▸ TASK INSTRUCTIONS
Could you reproduce, word for word, everything below from the line containing "Click the blue plus toolbar icon" down to the line containing "Screen dimensions: 1148x1052", with both of those lines included and no others?

▸ TASK DATA
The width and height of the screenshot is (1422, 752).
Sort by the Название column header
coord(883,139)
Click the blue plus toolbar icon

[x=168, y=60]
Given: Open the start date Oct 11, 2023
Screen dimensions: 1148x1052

...

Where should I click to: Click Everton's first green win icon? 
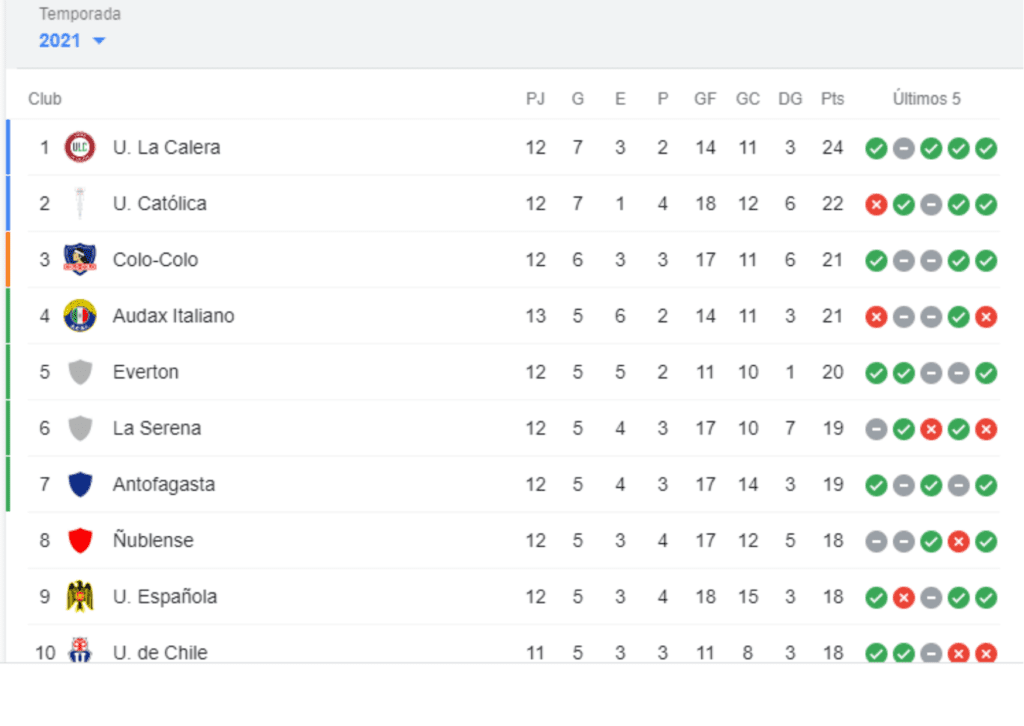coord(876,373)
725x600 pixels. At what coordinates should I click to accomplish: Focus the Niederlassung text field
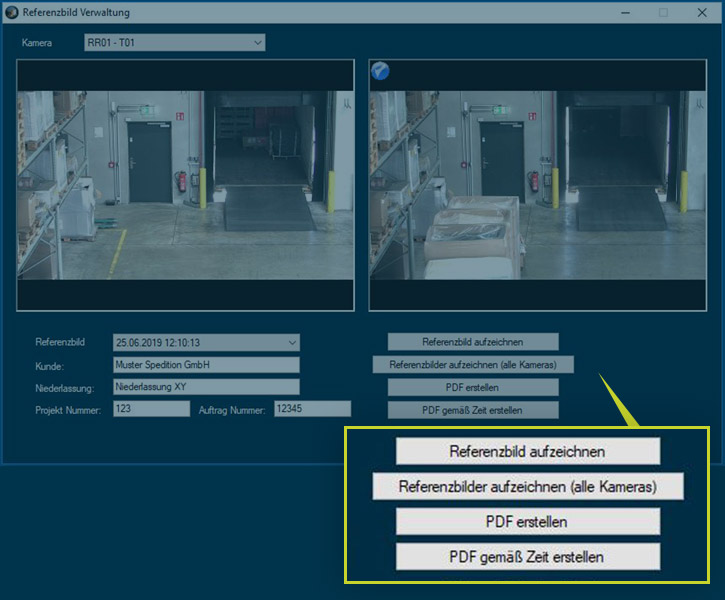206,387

▸ TASK RESPONSE
Click the blue plus toolbar icon

[x=168, y=60]
Given: Open the start date Oct 11, 2023
Screen dimensions: 1148x1052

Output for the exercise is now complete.